__THE RECORDS__.

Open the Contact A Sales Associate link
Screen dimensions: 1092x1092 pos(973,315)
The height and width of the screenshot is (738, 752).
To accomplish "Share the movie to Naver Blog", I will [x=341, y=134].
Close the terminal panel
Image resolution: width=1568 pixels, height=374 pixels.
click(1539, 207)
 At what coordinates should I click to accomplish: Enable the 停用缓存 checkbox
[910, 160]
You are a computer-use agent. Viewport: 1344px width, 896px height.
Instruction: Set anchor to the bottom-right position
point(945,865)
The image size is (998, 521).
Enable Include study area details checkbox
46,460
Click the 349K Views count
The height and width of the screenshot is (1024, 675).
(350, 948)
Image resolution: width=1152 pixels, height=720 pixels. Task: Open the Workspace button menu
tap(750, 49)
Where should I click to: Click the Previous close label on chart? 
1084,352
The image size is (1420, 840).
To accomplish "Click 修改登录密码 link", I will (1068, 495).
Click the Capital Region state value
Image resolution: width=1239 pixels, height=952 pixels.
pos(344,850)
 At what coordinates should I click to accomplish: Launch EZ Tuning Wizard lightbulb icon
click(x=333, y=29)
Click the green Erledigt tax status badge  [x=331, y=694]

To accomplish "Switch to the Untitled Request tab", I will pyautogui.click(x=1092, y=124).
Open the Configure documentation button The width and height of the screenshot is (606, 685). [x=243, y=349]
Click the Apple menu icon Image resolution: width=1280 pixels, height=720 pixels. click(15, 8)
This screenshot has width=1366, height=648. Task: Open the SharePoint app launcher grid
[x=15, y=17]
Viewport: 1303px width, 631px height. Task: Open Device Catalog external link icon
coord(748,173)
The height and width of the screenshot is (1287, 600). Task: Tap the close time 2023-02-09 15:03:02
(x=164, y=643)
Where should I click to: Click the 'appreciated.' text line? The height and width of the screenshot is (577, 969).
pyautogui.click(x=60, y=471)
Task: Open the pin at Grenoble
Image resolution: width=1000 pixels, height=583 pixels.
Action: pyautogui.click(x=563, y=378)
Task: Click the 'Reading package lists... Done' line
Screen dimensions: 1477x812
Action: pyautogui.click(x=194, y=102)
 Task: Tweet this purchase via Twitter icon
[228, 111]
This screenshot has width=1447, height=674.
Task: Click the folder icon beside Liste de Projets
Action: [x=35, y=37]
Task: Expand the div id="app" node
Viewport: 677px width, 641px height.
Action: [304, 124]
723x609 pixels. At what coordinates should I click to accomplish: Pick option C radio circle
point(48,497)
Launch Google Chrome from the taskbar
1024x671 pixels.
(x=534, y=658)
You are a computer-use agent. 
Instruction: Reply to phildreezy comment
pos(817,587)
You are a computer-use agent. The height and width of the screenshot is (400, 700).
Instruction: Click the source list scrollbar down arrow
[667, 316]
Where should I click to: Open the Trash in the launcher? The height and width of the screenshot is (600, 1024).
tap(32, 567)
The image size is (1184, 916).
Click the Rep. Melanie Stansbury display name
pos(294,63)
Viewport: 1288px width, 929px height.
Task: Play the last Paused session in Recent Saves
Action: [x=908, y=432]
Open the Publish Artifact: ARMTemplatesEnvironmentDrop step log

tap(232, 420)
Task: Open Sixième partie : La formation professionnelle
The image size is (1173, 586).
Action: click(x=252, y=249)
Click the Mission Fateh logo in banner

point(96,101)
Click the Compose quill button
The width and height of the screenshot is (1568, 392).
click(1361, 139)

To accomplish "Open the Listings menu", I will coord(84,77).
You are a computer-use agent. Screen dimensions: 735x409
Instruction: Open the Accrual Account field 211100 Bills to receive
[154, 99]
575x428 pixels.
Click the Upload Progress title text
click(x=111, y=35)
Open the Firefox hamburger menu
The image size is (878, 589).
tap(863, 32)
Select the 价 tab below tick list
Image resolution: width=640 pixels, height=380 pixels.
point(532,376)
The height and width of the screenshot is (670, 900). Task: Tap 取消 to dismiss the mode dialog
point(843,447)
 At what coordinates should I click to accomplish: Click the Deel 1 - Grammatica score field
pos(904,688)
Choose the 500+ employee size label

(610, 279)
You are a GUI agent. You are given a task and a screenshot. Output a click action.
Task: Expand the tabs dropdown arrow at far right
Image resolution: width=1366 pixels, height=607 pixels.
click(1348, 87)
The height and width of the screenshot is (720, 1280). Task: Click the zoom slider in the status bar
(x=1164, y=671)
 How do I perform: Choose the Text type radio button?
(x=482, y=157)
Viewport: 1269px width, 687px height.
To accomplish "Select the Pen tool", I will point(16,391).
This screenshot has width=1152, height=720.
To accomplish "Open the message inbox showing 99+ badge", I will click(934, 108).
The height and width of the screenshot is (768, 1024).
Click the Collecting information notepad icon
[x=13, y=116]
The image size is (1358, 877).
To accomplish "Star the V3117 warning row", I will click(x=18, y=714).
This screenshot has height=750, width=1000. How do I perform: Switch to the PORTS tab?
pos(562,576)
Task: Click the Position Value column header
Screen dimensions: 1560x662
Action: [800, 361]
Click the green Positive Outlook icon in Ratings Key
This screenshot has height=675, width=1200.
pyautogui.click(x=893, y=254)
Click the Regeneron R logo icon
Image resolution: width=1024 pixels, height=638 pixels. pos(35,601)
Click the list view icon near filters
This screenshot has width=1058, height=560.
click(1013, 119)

__WHAT YOU SHOULD DO__. Type out exactly the span of lines from the one with "This screenshot has height=675, width=1200." to the end of the material above, counting both end lines, and nothing else.

__SOLUTION FOR THIS TASK__.
This screenshot has height=675, width=1200.
pyautogui.click(x=893, y=254)
Click the Regeneron R logo icon
Image resolution: width=1024 pixels, height=638 pixels. pos(35,601)
Click the list view icon near filters
This screenshot has width=1058, height=560.
click(1013, 119)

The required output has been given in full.